McMurphy's influence has not quite dissipated, however, and lives on in Chief Bromden. That night, when Chief is in bed, he is awakened by the sounds of orderlies bringing McMurphy back into the ward. Chief goes to McMurphy and tells him he is ready to escape, but McMurphy is visibly catatonic. When Chief holds McMurphy, he discovers lobotomy scars on his head. Taking it upon himself to put McMurphy out of his vegetative misery, Chief smothers him with the pillow. As Native American drumming begins, Chief is filled with the motivation to finish what McMurphy started, and throws the fountain that McMurphy attempted to lift out the window. Chief Bromden escapes the hospital, as Taber cheers him on and the men wake up.

Analysis

In the climax of the film, a number of unsettling events occur. McMurphy, as the film's protagonist, is disappointingly unable to escape the ward. We find him passed out in front of an open window, a cuckoo unable to fly the nest. Ratched's stone-faced matter-of-factness in this scene barely contains a deep rage that becomes increasingly terrifying as the scene progresses. As her rage remains internal, and she does not express her disapproval explicitly, Ratched's menace comes out in sadistic methods of shaming. The culminating disturbance comes with the suicide of Billy, an innocent character whose shame is exploited by the institution.

Nurse Ratched demonstrates her full villainous proportions in this part of the film when she finds Billy in bed with Candy. Invoking fear of his mother's judgment, Ratched stomps on Billy's feelings and seeks to make him feel guilty for having sex, rather than trying to understand how the chaos that broke out in the ward came to be. Ratched is intent on making people feel badly as a mode of keeping them under her control and in conformity with the needs of the institution. Impressionable and diffident, Billy is an easy target, and his greatest malady is his shame. The revelation that Nurse Ratched and Billy's mother are friends aligns them in a Freudian way; Ratched is not only an authority figure to Billy, but a stand-in for his mother. Billy is haunted by his disapproving maternal figure throughout his life, and while we do not know the details, we know the shame drives him to drastic psychic lows. His suicide is foreshadowed by the invocation of his suicide attempt in the group therapy session. The foreshadowing makes Nurse Ratched's needling of his shame in the climactic moment all the more cruel.

While McMurphy's violence against her after they find Billy has killed himself feels justified, it also represents his greatest tragic flaw. Where Nurse Ratched is cold, clinical and unfeeling in her cruelty, McMurphy is too hot-headed, too reactive, and prone to violent hubris. The viewer is horrified by the death of Billy, and McMurphy's vengeance provides a cathartic outlet for the rage his suicide elicits, but Ratched still has the institution on her side, so McMurphy is doomed. Rather than cut his losses and escape, McMurphy tries to engage and enact revenge, which only hurts him.

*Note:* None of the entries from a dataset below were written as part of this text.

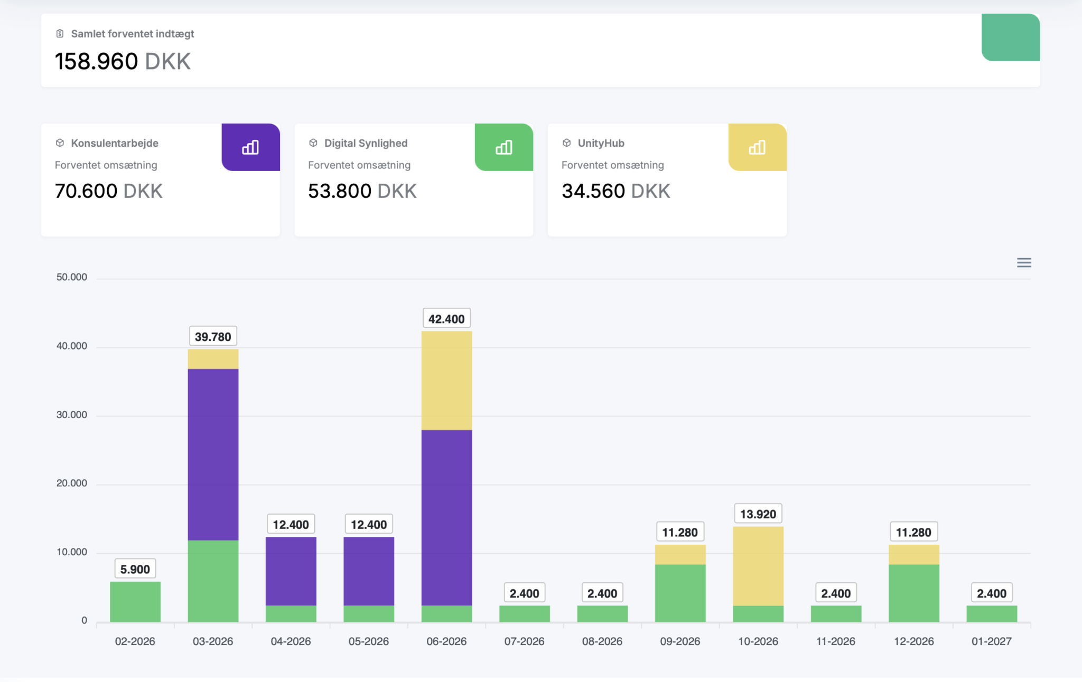The width and height of the screenshot is (1082, 682).
Task: Click the green Digital Synlighed chart icon
Action: (x=503, y=147)
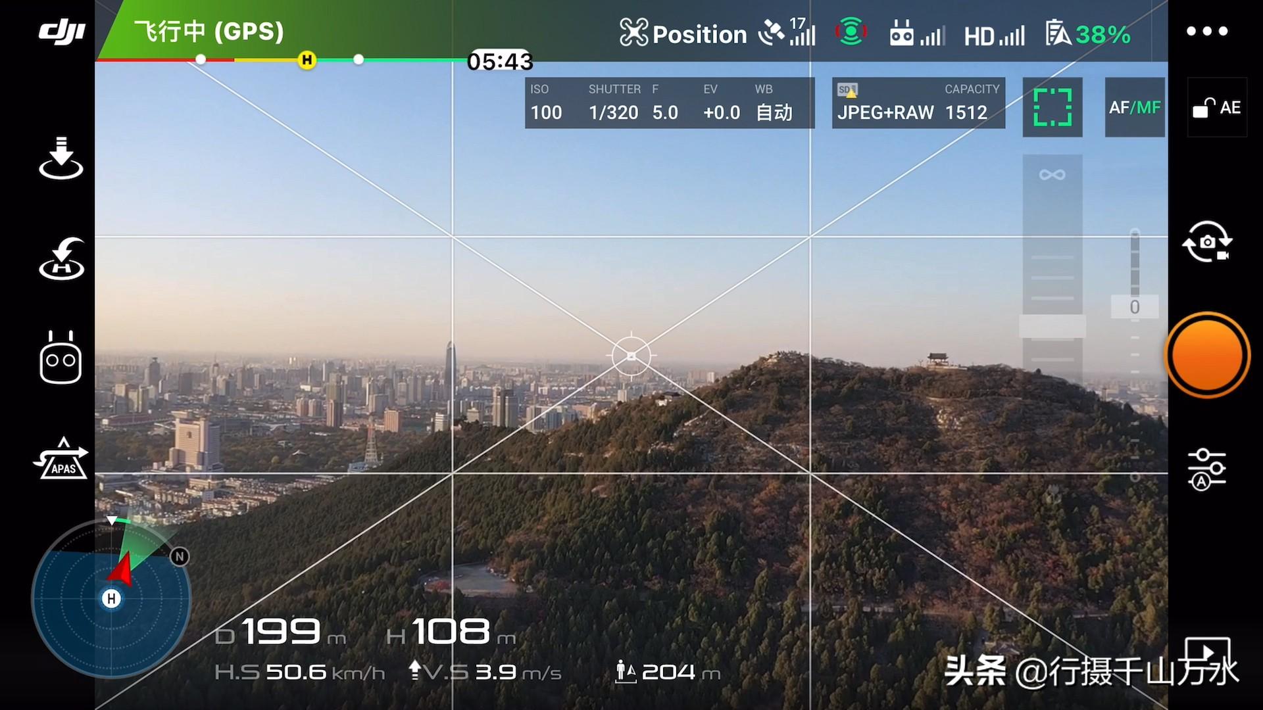Open the three-dots general settings menu
This screenshot has width=1263, height=710.
(1206, 31)
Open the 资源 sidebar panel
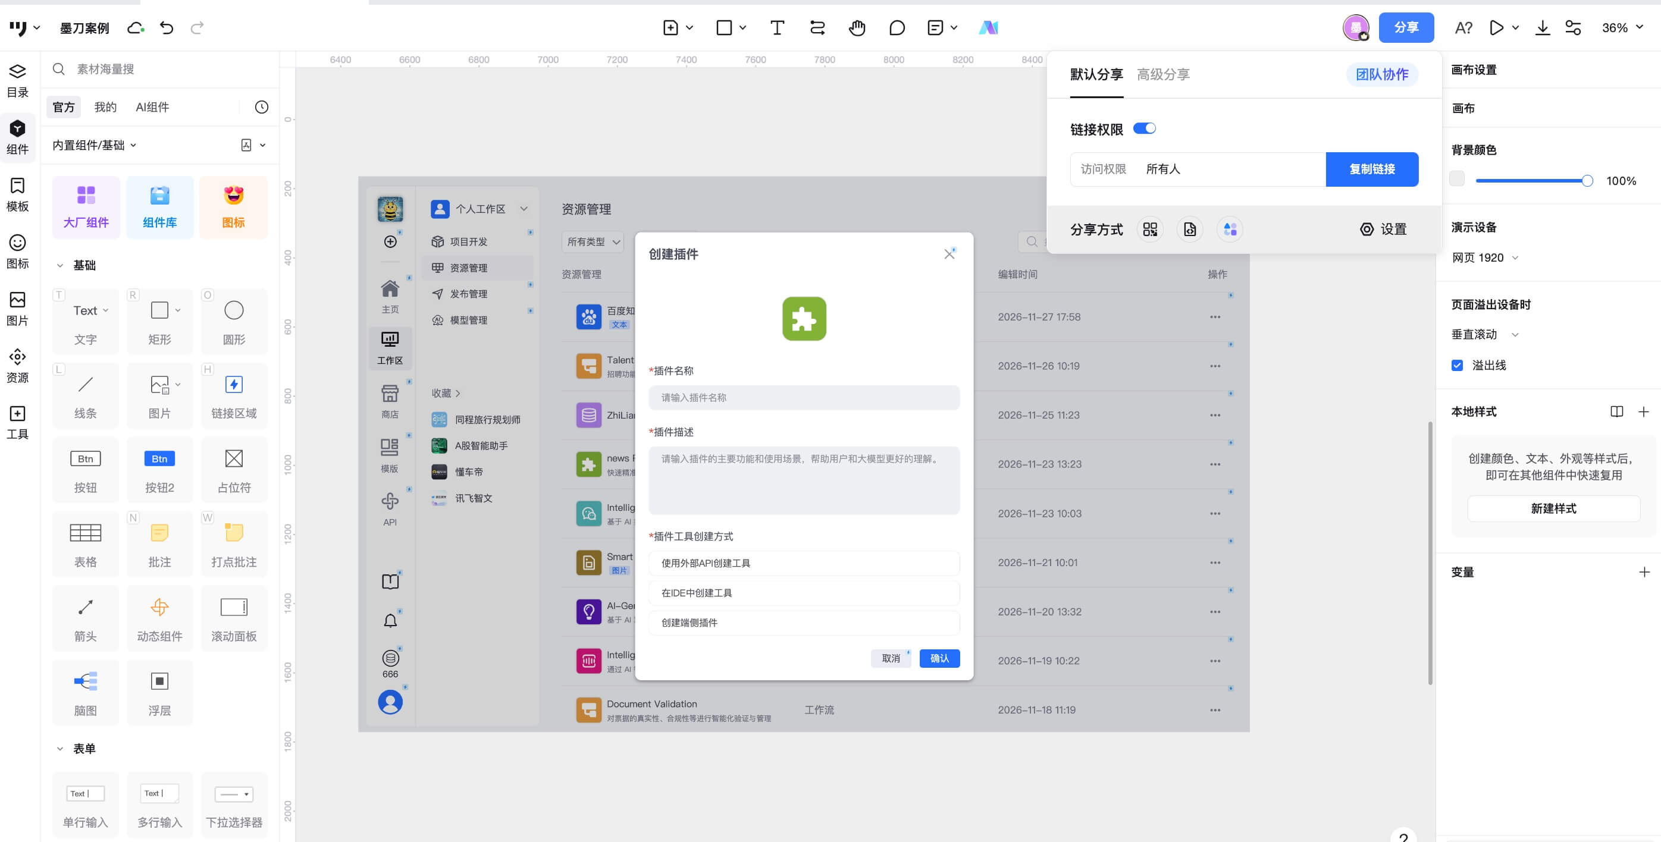Screen dimensions: 1661x842 point(17,366)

An otherwise tragic story is redeemed only by the escape of Chief who, inspired by the drive of McMurphy, is able to reconnect with his desire for freedom and a life outside the bounds of the hospital. McMurphy is undone by the violence of psychiatric procedure—he proves so untamable that he is given a lobotomy—but his untamable spirit lives on in the bravery of Chief Bromden. Chief, in accessing his "big-ness" and strength, is able to lift the fountain that McMurphy could not lift and carry on McMurphy's legacy. McMurphy's act of heroism is his ultimate empowerment of Chief, even though his actions, on balance, caused more harm for ward than good. While it seemed like McMurphy was the cuckoo who would eventually fly the nest, Chief is the one who finds freedom from the bounds of the institution.